What is required | Print the material below verbatim, beginning at the line that contains "How do I perform: Open" and continuing through the final line of the material, both included.

Dataset |
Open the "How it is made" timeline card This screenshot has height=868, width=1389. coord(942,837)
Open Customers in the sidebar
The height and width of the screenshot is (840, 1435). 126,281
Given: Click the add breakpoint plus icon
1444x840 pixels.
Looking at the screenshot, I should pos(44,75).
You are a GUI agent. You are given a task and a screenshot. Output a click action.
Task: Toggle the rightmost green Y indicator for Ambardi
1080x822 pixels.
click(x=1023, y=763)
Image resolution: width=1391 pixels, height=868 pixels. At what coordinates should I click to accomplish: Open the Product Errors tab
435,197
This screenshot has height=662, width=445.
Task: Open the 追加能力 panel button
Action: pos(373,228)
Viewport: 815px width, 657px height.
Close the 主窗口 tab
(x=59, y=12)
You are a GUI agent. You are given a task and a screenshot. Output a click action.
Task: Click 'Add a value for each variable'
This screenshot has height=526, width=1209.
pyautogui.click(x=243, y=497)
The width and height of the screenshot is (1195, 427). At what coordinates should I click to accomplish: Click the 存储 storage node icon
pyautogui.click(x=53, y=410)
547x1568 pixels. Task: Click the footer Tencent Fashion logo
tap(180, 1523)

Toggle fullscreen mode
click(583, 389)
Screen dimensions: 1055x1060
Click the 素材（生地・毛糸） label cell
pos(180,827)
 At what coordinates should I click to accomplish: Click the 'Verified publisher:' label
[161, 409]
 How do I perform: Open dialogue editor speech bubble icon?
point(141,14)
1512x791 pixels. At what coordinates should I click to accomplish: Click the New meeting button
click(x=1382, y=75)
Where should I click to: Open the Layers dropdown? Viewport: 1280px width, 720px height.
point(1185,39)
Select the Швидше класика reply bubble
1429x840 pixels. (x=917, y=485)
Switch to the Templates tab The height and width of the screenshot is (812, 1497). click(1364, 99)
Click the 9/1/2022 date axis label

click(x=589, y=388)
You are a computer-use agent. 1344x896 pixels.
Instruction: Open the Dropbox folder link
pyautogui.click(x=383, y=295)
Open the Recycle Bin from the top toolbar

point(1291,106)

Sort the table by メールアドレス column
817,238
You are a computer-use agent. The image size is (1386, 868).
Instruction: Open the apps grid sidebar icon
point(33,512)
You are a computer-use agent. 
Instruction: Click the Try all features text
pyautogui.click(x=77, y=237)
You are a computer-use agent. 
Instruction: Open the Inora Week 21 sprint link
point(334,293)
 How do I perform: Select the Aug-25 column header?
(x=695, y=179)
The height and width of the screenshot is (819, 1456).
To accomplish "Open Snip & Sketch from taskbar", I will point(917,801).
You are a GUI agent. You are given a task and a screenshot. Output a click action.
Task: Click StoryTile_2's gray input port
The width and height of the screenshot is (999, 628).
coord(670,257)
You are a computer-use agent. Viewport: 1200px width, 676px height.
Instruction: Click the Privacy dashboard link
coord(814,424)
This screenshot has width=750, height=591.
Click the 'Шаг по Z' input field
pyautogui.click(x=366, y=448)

Answer |
 How do I perform: Open dialogue editor speech bubble icon?
point(141,14)
1512x791 pixels. At what coordinates should I click to accomplish: Click the New meeting button
click(x=1382, y=75)
Where should I click to: Open the Layers dropdown? Viewport: 1280px width, 720px height.
point(1185,39)
Select the Швидше класика reply bubble
1429x840 pixels. (x=917, y=485)
Switch to the Templates tab The height and width of the screenshot is (812, 1497). click(1364, 99)
Click the 9/1/2022 date axis label

click(x=589, y=388)
You are a computer-use agent. 1344x896 pixels.
Instruction: Open the Dropbox folder link
pyautogui.click(x=383, y=295)
Open the Recycle Bin from the top toolbar

point(1291,106)

Sort the table by メールアドレス column
817,238
You are a computer-use agent. The image size is (1386, 868).
Instruction: Open the apps grid sidebar icon
point(33,512)
You are a computer-use agent. 
Instruction: Click the Try all features text
pyautogui.click(x=77, y=237)
You are a computer-use agent. 
Instruction: Open the Inora Week 21 sprint link
point(334,293)
 How do I perform: Select the Aug-25 column header?
(x=695, y=179)
The height and width of the screenshot is (819, 1456).
To accomplish "Open Snip & Sketch from taskbar", I will point(917,801).
You are a GUI agent. You are given a task and a screenshot. Output a click action.
Task: Click StoryTile_2's gray input port
The width and height of the screenshot is (999, 628).
coord(670,257)
You are a computer-use agent. Viewport: 1200px width, 676px height.
Instruction: Click the Privacy dashboard link
coord(814,424)
This screenshot has width=750, height=591.
Click the 'Шаг по Z' input field
pyautogui.click(x=366, y=448)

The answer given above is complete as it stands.